Nursing Homes Seek Staffing Change
February 23rd, 2022 by Mike VasilindaNursing homes here in Florida are closing wings and refusing patients because they don’t have enough staff to provide the required number of direct patient care required by state law. Now, as Mike Vasilinda tells us, the homes are asking lawmakers to let them count the hours of care provided by specialists who are already seeing patients in the homes.
Nursing home patients are required by state law to receive three point six hours of direct care each day. Two and a half of those hours are to be from certified nursing assistant, another hour by a registered nurse.
”We are in the midst of a staffing crisis” says Steve Bahmer, the CEO of Leading Age Fl nursing homes.
But most are having trouble meeting the staffing requirement because they can’t hire enough people.
“We have members who have taken two hundred of their seven hundred beds offline because they simply can’t staff them today” Bahmer told lawmakers.
The homes want to reduce a nursing assistants time by a half hour each day while counting hours already being spent on a patient by specialists but not now counted.

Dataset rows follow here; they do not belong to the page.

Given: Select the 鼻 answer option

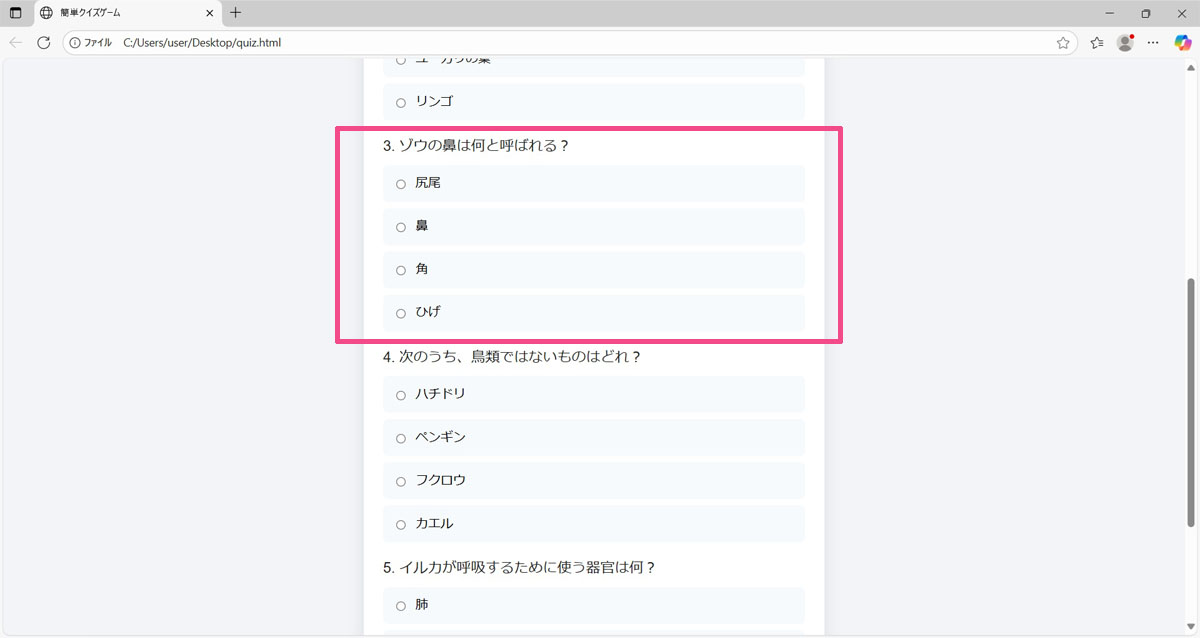Looking at the screenshot, I should tap(401, 227).
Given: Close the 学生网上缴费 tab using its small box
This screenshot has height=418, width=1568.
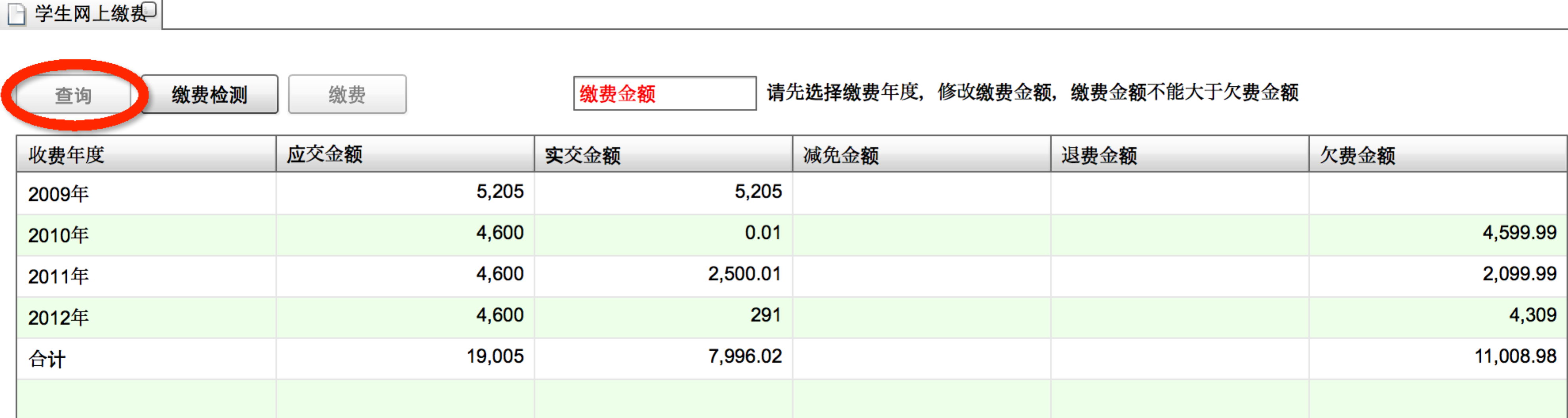Looking at the screenshot, I should pyautogui.click(x=150, y=9).
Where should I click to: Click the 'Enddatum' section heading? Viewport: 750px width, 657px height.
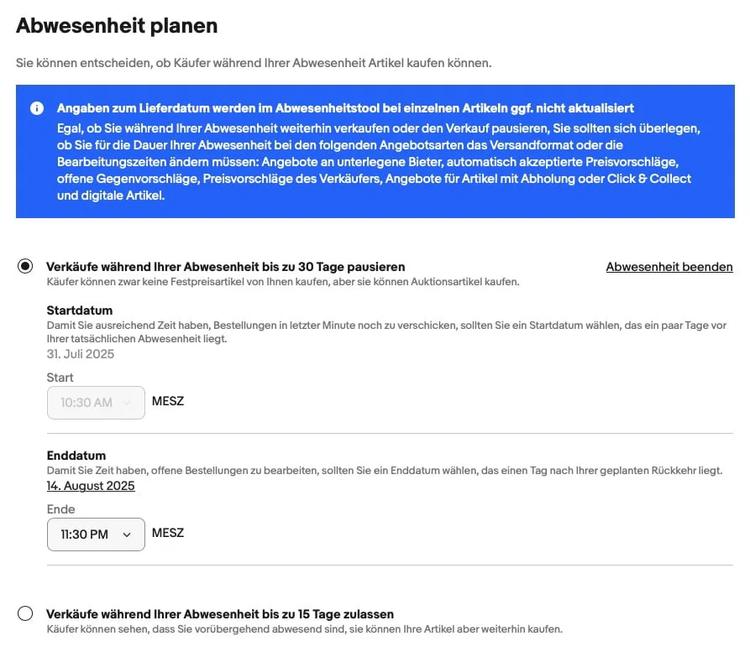coord(76,455)
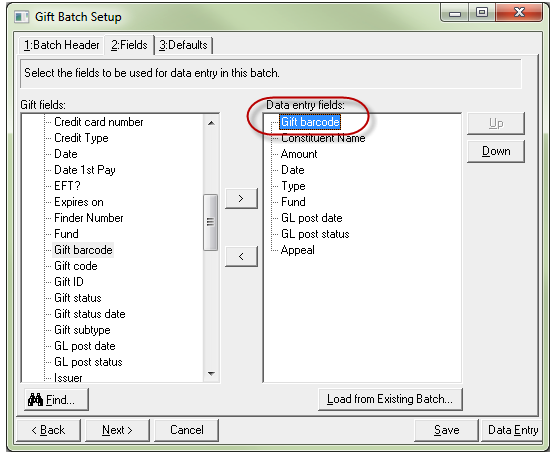Click Gift fields scrollbar thumb
The height and width of the screenshot is (455, 554).
pos(211,222)
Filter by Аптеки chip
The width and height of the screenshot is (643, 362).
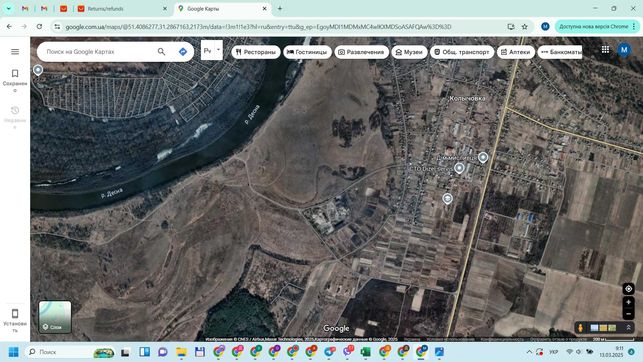point(516,52)
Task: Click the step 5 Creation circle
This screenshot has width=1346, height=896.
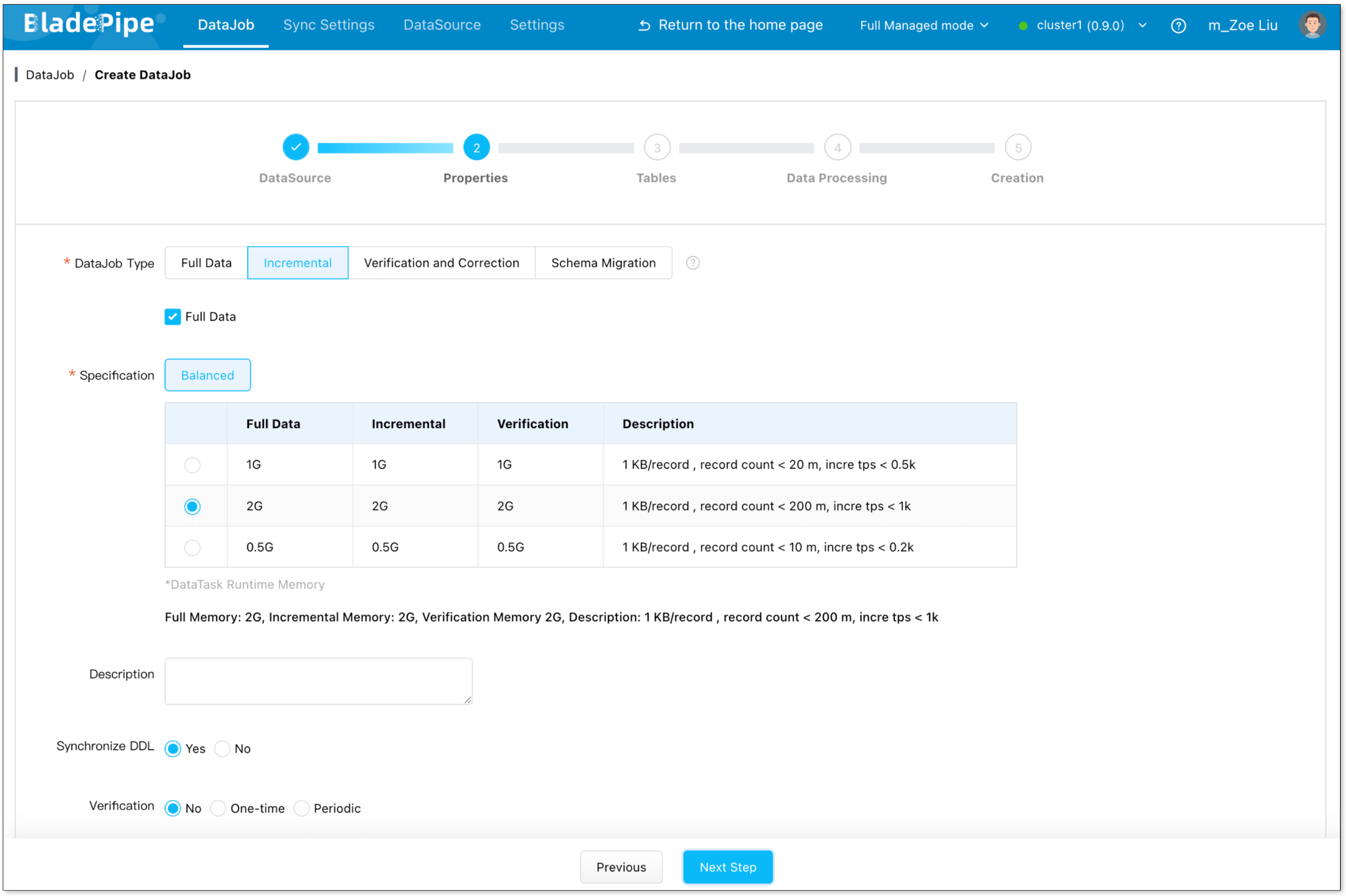Action: pos(1017,147)
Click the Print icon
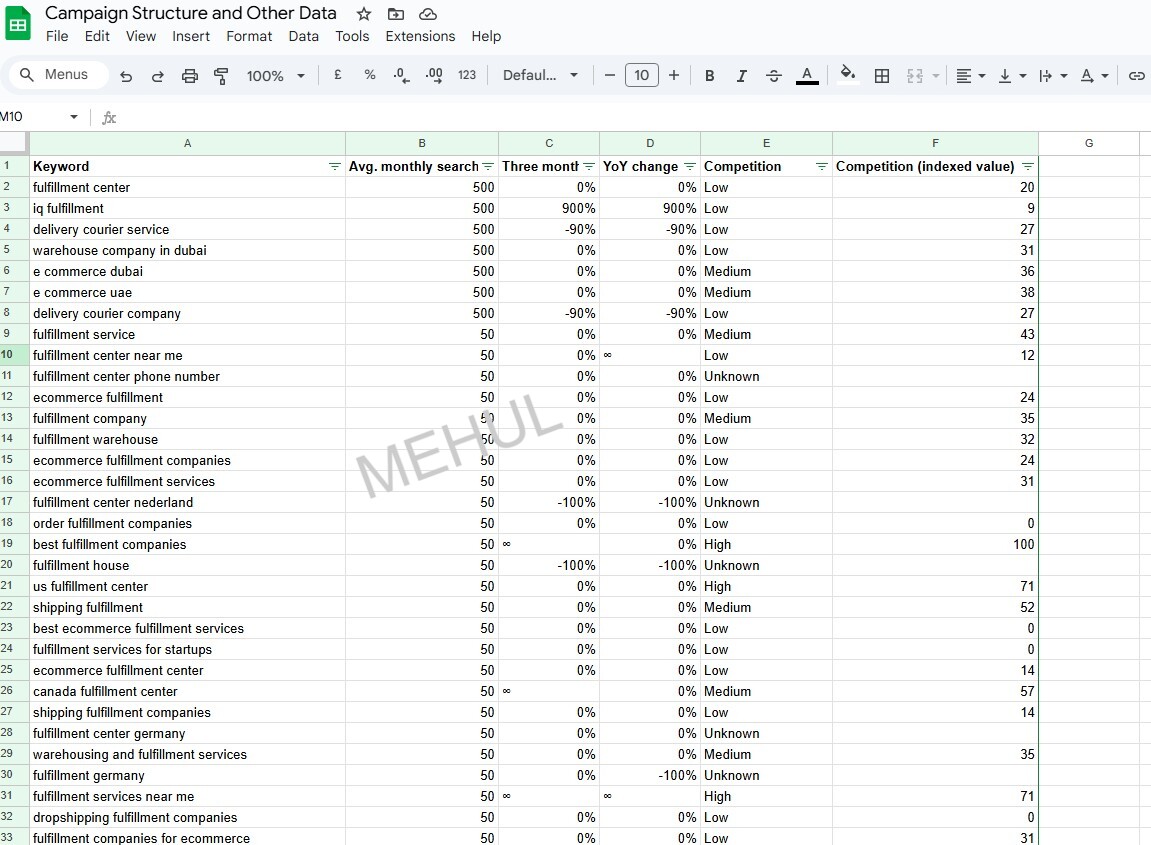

SEIU 1199, the union that represents CNA’s was out in force against the bill. Christina Chiger is a Tampa based Certified Nursing Assistant
“You want to cut our hours once again. You want to add more patients. How can I take care of twenty patients properly in an eight hour time?”
The legislation was approved by the House Health and Human Services Committee
”15 yeas, 5 nays.”
A Senate committee was also scheduled to vote on the legislation today, but it was postponed, suggesting that trouble could lie ahead.”
Kristen Knapp of the FL Heath Care Assn. tells us that they are offering bonuses and higher pay, but with no luck.
“This bill does not change the total direct care hours that a resident will receive each day” says Knapp.
But Roxy Nelson from SEIU says the answer is lower profits and paying more.
“If they really want to attract workers, the worst thing they can do is make working conditions worse” says Nelson.
The House bill is now ready for a vote by the full House. The Senate version will be back up next week, unless whatever kinks exist, aren’t worked out.
The legislation calls the change a modernization of what is considered direct care staffing. The industry says the modernization will allow homes to treat each resident as an individual with attention to their special needs.